Senhor, que és o céu e a terra,
Que és a vida e a morte!
O sol és tu e a lua és tu e o vento és tu!
Tu és os nossos corpos e as nossas almas
E o nosso amor és tu também.
Onde nada está tu habitas
E onde tudo está - (o teu templo) - eis o teu corpo.
Dá-me alma para te servir e alma para te amar.

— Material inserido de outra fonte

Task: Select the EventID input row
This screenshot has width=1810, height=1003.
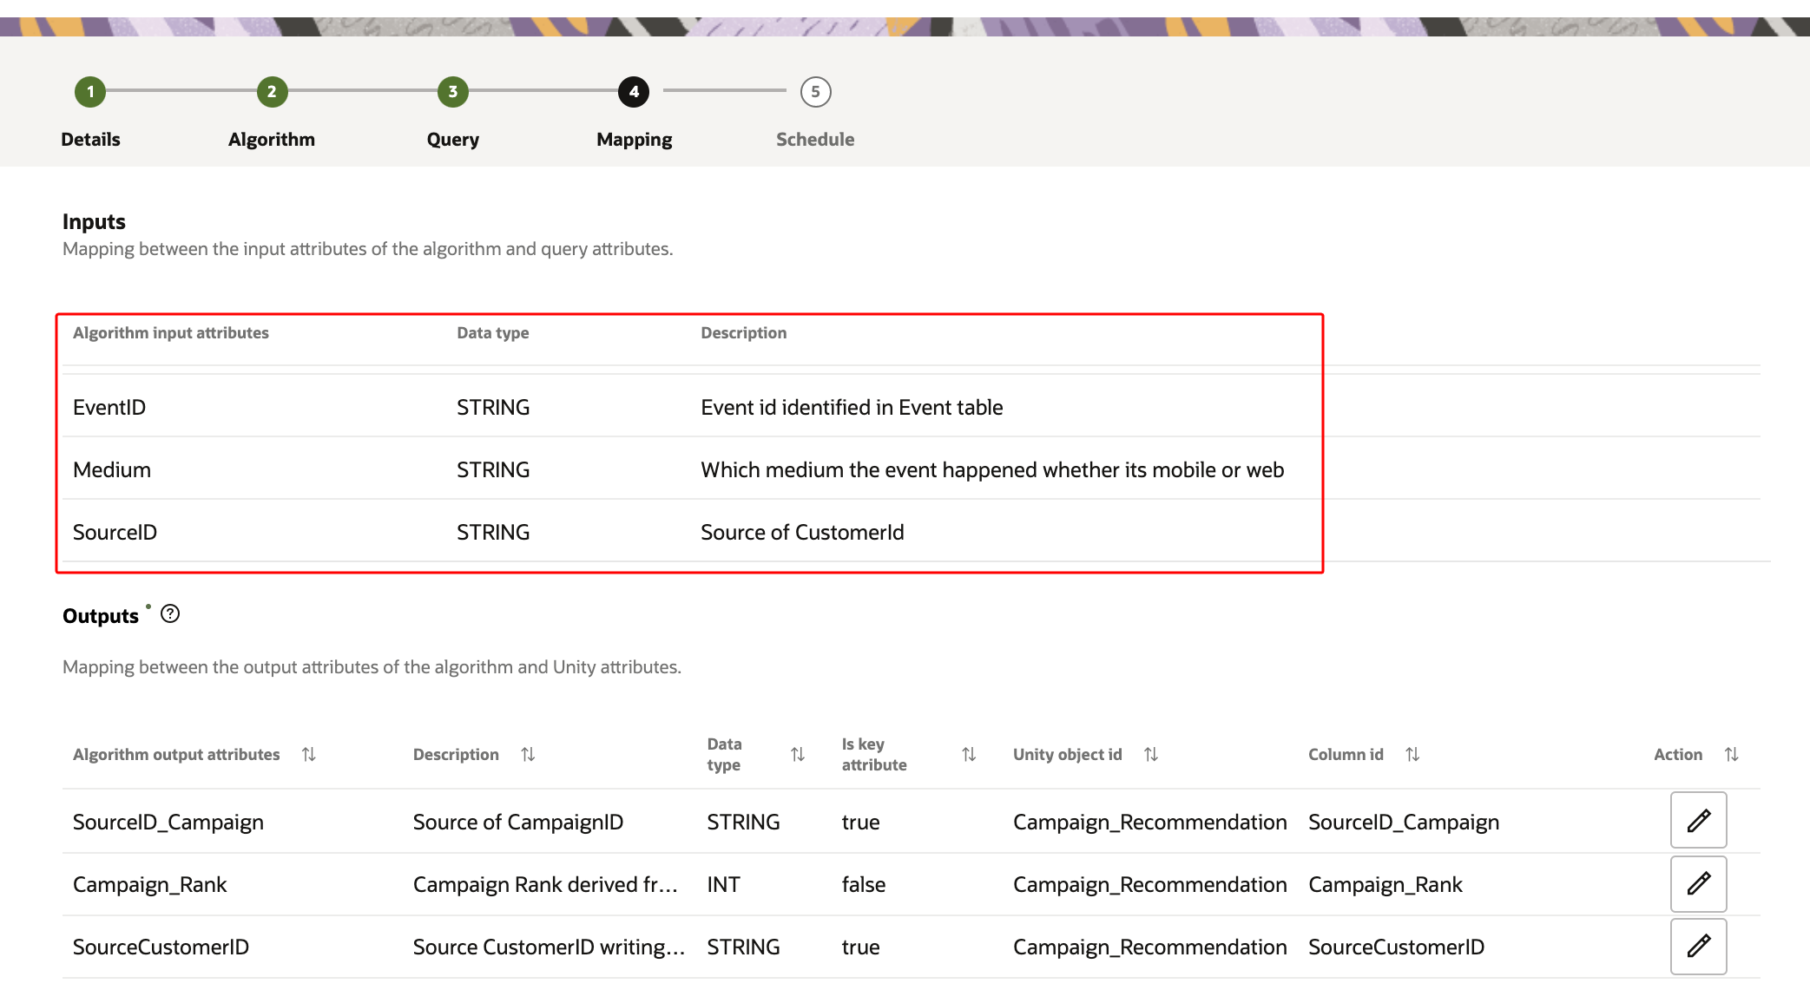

Dá-me vista para te ver sempre no céu e na terra,
Ouvidos para te ouvir no vento e no mar,
E meios para trabalhar em teu nome.
Torna-me puro como a água e alto como o céu.
Que não haja lama nas estradas dos meus pensamentos
Nem folhas mortas nas lagoas dos meus propósitos.
Faze com que eu saiba amar os outros como irmãos
E servir-te como a um pai.
Minha vida seja digna da tua presença.
Meu corpo seja digno da terra, tua cama.
Minha alma possa aparecer diante de ti
Como um filho que volta ao lar.
Torna-me grande como o Sol,
Para que eu te possa adorar em mim;
E torna-me puro como a lua,
Para que eu te possa rezar em mim;
E torna-me claro como o dia
Para que eu te possa ver sempre em mim
E rezar-te e adorar-te.
Senhor, protege-me e ampara-me.
Dá-me que eu me sinta teu.
Senhor, livra-me de mim.
(Fernando Pessoa em "O Eu Profundo". 1912(?)).